(Text and item location entries)
════════

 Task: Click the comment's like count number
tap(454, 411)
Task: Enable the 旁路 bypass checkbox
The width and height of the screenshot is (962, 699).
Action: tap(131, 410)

════════

**Task instructions**
Please update these rows so that every "Task" becomes "Instruction", with nothing else changed.

**Written solution**
 Instruction: Click the comment's like count number
tap(454, 411)
Instruction: Enable the 旁路 bypass checkbox
The width and height of the screenshot is (962, 699).
Action: tap(131, 410)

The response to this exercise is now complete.